JITKA MCINTOSH, PLAINTIFF,
v.
BANK OF AMERICA, DEFENDANT.



The opinion of the court was delivered by: John T. Curtin United States District Judge

INTRODUCTION

This case was recently transferred to the docket of the undersigned by the Hon. William M. Skretny. It is currently before the court on the defendant's motion for summary judgment dismissing the complaint (Item 170).

BACKGROUND

Plaintiff commenced this action with the filing of a complaint on October 24, 2006 (Item 1). She asserted claims under Title VII of the Civil Rights Act of 1964, 42 U.S.C. § 2000e, et seq. ("Title VII") and the Americans with Disabilities Act of 1990, 42 U.S.C. § 12112, et seq. ("ADA"). In her pro se form complaint, plaintiff stated that she filed a charge with the Equal Employment Opportunity Commission ("EEOC") on March 23, 2006 and received a Right to Sue letter on July 25, 2006 (Item 1).*fn1 She alleged that defendant failed to promote her and failed to provide her with reasonable accommodations so that she could perform the essential functions of her position. She also alleged that she was harassed on the basis of her sex and retaliated against because she complained about discrimination directed toward herself and others. Id.

After successfully moving for an extension of time in which to answer (Items 4, 8), defendant filed its answer on March 8, 2007 (Item 10) and an amended answer on March 20, 2007 (Item 15). On March 9, 2007, plaintiff filed a second charge of discrimination with the EEOC, in which she alleged national origin discrimination and retaliation. On November 5, 2007, she amended the charge to include claims of discrimination based on sex, age, and disability. On July 7, 2008, plaintiff filed a second complaint (Case Number 08-CV-503), alleging discrimination based on disability, national origin, sex, and age, and retaliation. On February 5, 2009, defendant moved to have the two cases consolidated (Item 102). In an order filed February 13, 2009, the court denied the motion because there was a pending motion to dismiss in case 08-CV-503 (Item 106).

Plaintiff's claims of sex and age discrimination and retaliation in case 08-CV-503 were dismissed for failure to state a claim and/or to timely exhaust administrative remedies. On September 4, 2009, following the resolution of the motion to dismiss in case 08-CV-503, the two cases were consolidated.

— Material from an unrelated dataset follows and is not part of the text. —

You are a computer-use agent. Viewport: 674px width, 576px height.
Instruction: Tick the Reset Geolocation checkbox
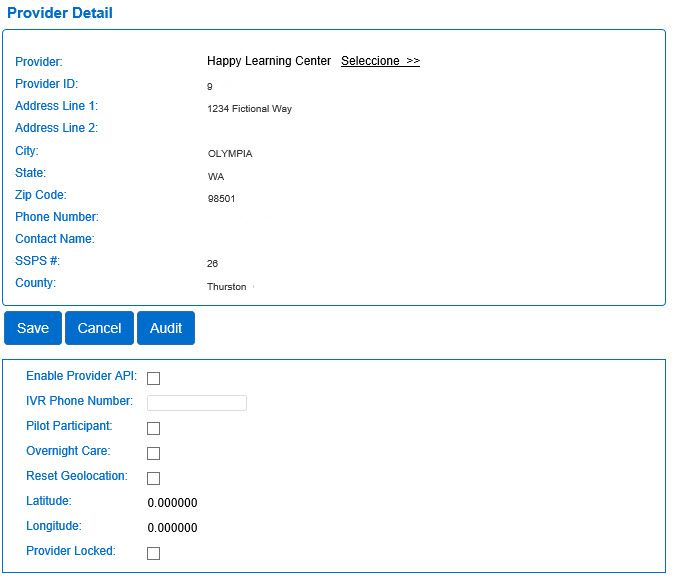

On November 18, 2009, defendant filed a motion for judgment on the pleadings dismissing plaintiff's claims for gender discrimination and retaliation pursuant to Title VII and the New York State Human Rights Law, N.Y. Exec. Law § 196 ("NYSHRL") (Item 124). In a Report and Recommendation filed June 7, 2010, Magistrate Judge H. Kenneth Schroeder recommended that the motion be granted (Item 156). On July 21, 2010, Chief Judge Skretny denied the plaintiff's objections and accepted the Report and Recommendation in its entirety (Item 162). Accordingly, plaintiff's remaining claims are limited to discrimination based on national origin and disability, and retaliation.

On January 28, 2011 defendant filed the instant motion (Item 170). Plaintiff filed her response, consisting of an affidavit and statement of facts, on April 4, 2011 (Items 183, 184). She was denied leave to file a memorandum of law in excess of the 25-page limit (Item 187), and filed the memorandum on May 13, 2011 (Item 188). Defendant filed a reply memorandum on July 15, 2011 (Item 191) and concurrently filed a motion to strike plaintiff's factual averments (Item 192). On July 21, 2011, plaintiff filed a motion requesting a status conference (Item 197), which was denied (Item 198). In consideration of plaintiff's pro se status, the court denied the defendant's motion to strike, stating that it will consider the plaintiff's submissions with due regard to defendant's arguments regarding admissibility (Item 199). The court has determined that oral argument on the motion for summary judgment is unnecessary. For the reasons that follow, the defendant's motion to dismiss is granted, and the complaint is dismissed.

FACTS*fn2

Plaintiff was born in the Czech Republic in 1962 and came to the United States in 1990 (App. 7). She started working for defendant in approximately October 2002 (App. 25). She was a customer service representative in the Accelerator Department, selling various Bank of America products by telephone (App. 26-28).

In an affidavit, Diane Herman stated that she was the Accelerator Department Telephone Team Manager from August 2005 until May 2008 (App. 340). Once, after plaintiff expressed frustration with life in the United States, Herman asked her if she ever considered returning to the Czech Republic (App. 341, ¶ 1). On August 4, 2004, Herman verbally coached plaintiff regarding her handling of customer calls and advised her that the next customer complaint would result in a written disciplinary action (App. 352). On August 19, 2005, plaintiff received a written counseling memorandum for her refusal to transfer a customer call to a specific employee (App. 354).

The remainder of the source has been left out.